How is this different from Headlamp / Lens?
Headlamp and Lens are general-purpose Kubernetes UIs — they
render every resource type, support every action you'd otherwise do
with kubectl, and target the day-to-day "browse and edit" loop.
KubeAtlas is only the dependency graph. It doesn't render Pods as a list to manage them; it tells you what depends on what. The two tools coexist — install Headlamp for "show me the cluster" and KubeAtlas for "show me the wiring". A Headlamp plugin is on the v1.1 roadmap.
Can I run this in production today?
Yes — for read-only introspection. From v1.0 the chart ships an opt-in Tier 2 backend (PostgreSQL + Apache AGE via the embedded CloudNativePG sub-chart) so restart preserves the graph. Single- replica is still the deploy shape; multi-cluster federation is a v1.1 target. Authentication is still your job — read the security warning before exposing the UI.
Does it work on OpenShift / EKS / AKS / GKE?
Yes — anything that exposes a standard Kubernetes API at version 1.26 or later. Discovery is GVR-driven, so platform-specific add-ons that publish CRDs work as long as the cluster has them installed.
OpenShift gets first-class support from v1.0: the detector at
startup notices route.openshift.io, auto-loads the embedded
rule pack (Route, DeploymentConfig, BuildConfig, ImageStream,
SecurityContextConstraints), and the docs include a CRC and OCP
4.x install guide — see
OpenShift installation.
Deeper platform integration (IRSA on EKS, Workload Identity on GKE, AAD on AKS) is on the v2.0+ roadmap.

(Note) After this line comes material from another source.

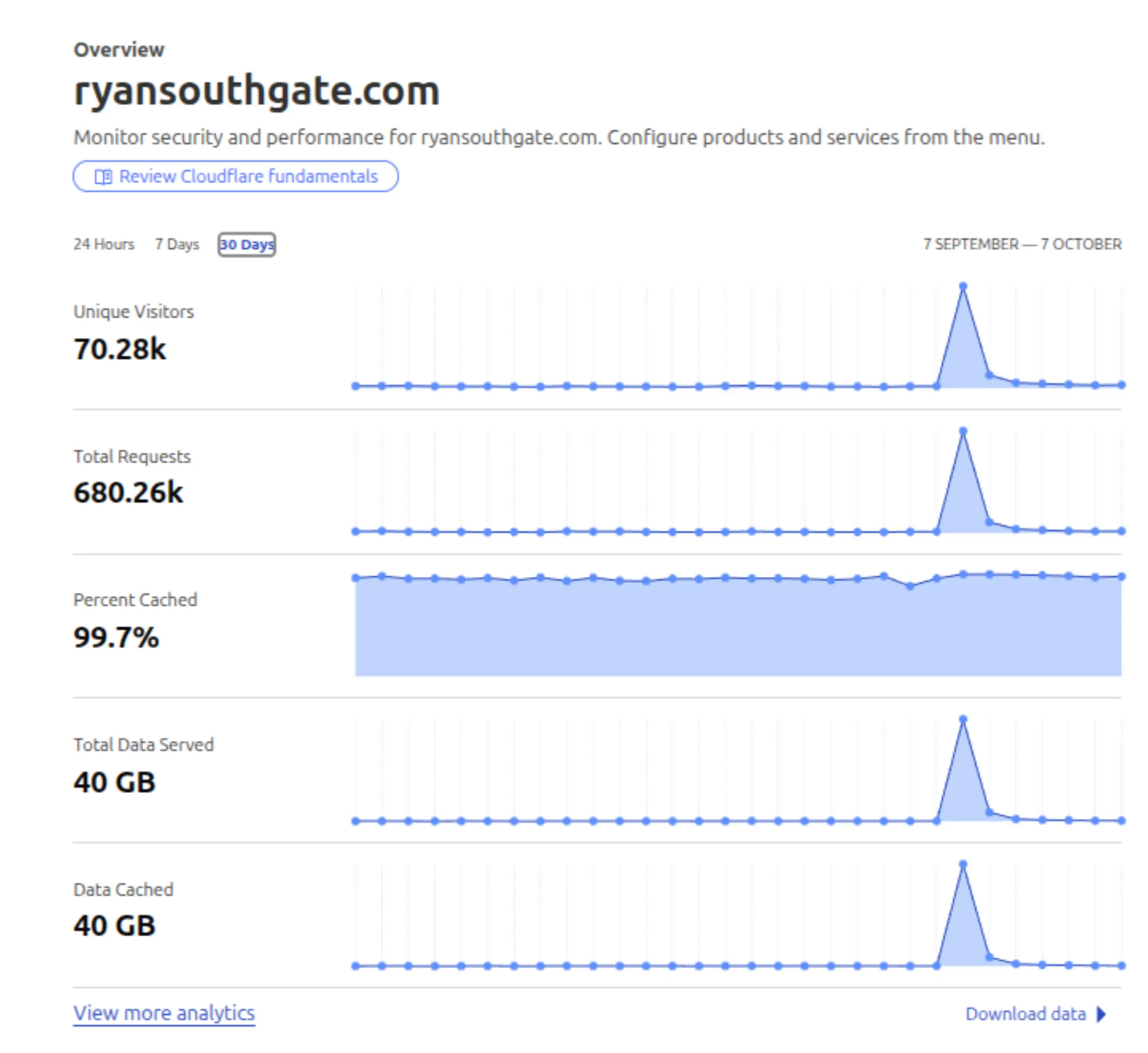Switch to the 7 Days view
The width and height of the screenshot is (1148, 1053).
[x=177, y=244]
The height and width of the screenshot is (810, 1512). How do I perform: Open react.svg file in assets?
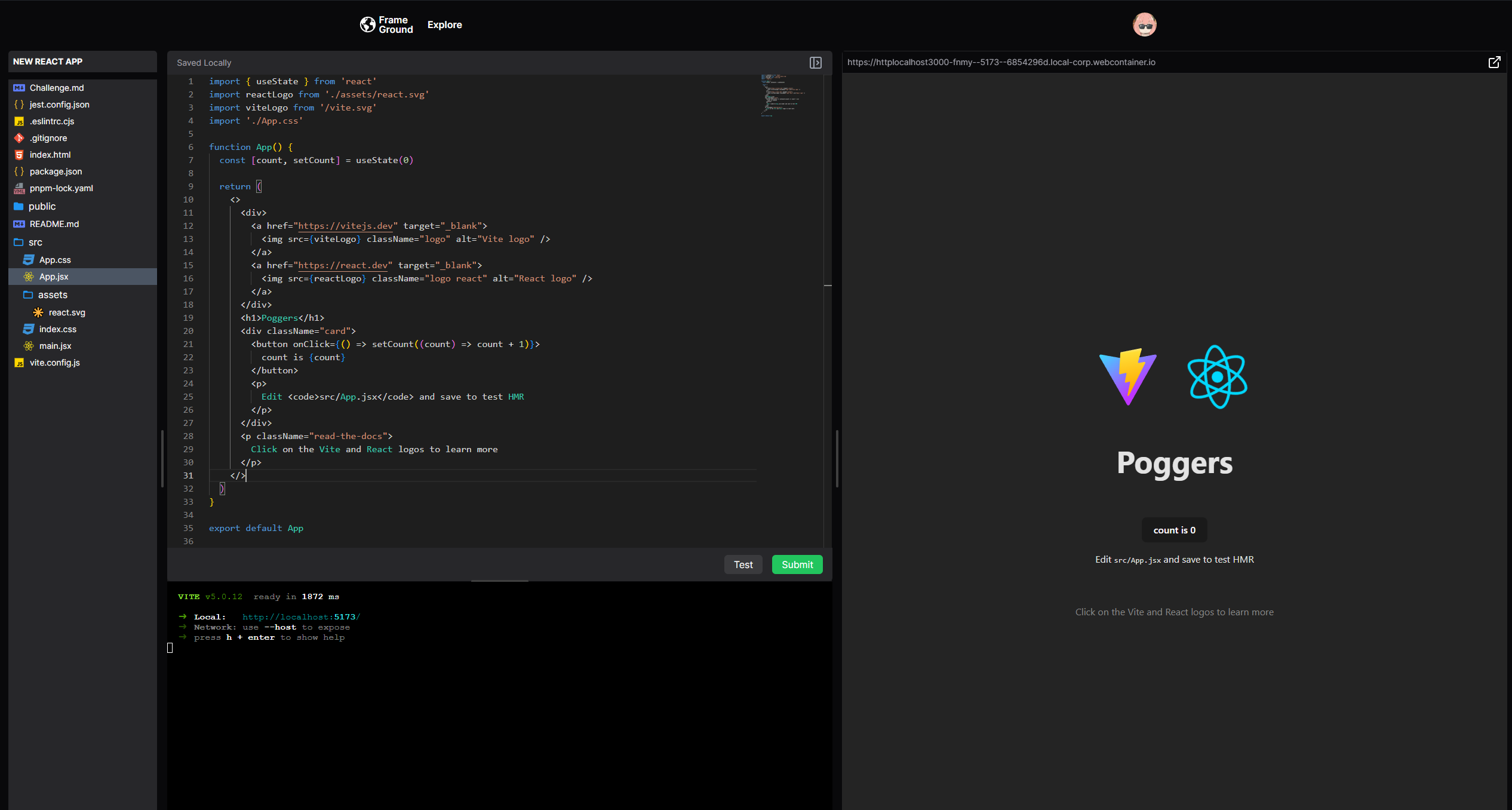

How much memory does it use?
Steady state on a 1000-resource cluster is around 110 MB RSS.
The chart's default limit is 512 Mi, which leaves headroom up to
roughly 4000–5000 resources. Past that, raise
resources.limits.memory — see the
Helm reference.
What if my cluster has 50K resources?
v1.0 is comfortable in the small-to-medium range (≤ ~5K-10K
resources). Above that you'll hit two ceilings: graph footprint
in memory and JSON serialisation latency on the level=cluster
endpoint. Tier 2 storage moves the graph out of the process so
the memory side is no longer the bottleneck, but the aggregator
response shape is still O(R) — see the
stress-test-5k
fixture for a worked baseline. Response-shape pagination is a
v1.0.x target.
Why is there no built-in authentication?
Building a good auth story for a generic web UI is a year of work on its own — OIDC IdP integrations, token refresh, session storage, RBAC mapping. The Kubernetes ecosystem already has battle-tested choices (oauth2-proxy, Pomerium, Cloudflare Access). KubeAtlas deliberately punts to those rather than ship a half-baked first version. Read the security warning before exposing the UI.
When will Tier 2 / Rego / Headlamp plugin be ready?
Tier 2 and Rego rule packs shipped in v1.0. The Headlamp plugin moved to v1.1 — see the roadmap.
How do I extend it with custom edge types?
Two paths, depending on whether you want to ship a binary fork or load a rule at runtime:
- Runtime Rego rule pack — the
Phase 2 extension surface. Declare CRD edges in Rego, sign and
publish to an OCI registry, point
rulePacks.extrasat the artifact. No rebuild required. Seelithastra/kubeatlas-rulesfor the canonical examples (openshift, cert-manager). - Built-in Go extractor — for edges that should ship as
defaults. The Developer Guide has the
worked example: implement
extractor.Extractor, register inextractor.Default(), add a contract test.
Does it phone home / collect telemetry?
No. Zero outbound network calls at runtime. The binary talks to your Kubernetes apiserver and that's it — no analytics, no usage reporting, no remote config.
What's the relationship with Lithastra / PlanWeave?
Lithastra is the umbrella the project ships under. PlanWeave is a separate Lithastra product — KubeAtlas neither depends on it nor pushes data to it. The two share an organisation, not a runtime.
KubeAtlas is Apache-2.0 licensed, governed under the GOVERNANCE.md in the repo, and accepts contributions from anyone — see the Developer Guide.